··· The records ···

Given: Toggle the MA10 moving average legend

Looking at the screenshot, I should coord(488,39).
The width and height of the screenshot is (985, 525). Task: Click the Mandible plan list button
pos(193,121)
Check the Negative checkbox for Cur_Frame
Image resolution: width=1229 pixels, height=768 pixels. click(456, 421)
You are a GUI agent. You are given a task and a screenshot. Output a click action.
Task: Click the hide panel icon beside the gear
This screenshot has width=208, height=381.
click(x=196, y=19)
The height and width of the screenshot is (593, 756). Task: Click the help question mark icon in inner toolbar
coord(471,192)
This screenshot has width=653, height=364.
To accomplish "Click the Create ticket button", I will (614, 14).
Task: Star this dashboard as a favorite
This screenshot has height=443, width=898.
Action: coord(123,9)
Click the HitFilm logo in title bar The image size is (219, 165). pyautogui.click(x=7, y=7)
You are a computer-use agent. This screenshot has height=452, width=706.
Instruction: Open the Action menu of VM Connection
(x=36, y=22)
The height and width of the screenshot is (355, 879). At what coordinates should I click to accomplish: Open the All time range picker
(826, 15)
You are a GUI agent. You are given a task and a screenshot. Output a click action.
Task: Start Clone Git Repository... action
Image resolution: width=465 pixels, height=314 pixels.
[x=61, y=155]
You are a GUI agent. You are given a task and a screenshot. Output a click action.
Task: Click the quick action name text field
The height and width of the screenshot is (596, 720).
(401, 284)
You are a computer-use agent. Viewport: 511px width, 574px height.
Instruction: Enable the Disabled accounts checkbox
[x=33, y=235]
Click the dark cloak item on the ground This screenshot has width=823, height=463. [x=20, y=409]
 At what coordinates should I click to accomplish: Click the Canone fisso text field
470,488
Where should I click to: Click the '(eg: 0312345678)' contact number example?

···

▶ [What is being asked] Starting at the line that contains "At what coordinates should I click to accomplish: Click" and stopping after the final line of the listing above, write those lines out again with their requests. Shift every coordinate in the answers up by 34.

▶ [Solution below]
 At what coordinates should I click to accomplish: Click the Canone fisso text field
504,522
Where should I click to: Click the '(eg: 0312345678)' contact number example?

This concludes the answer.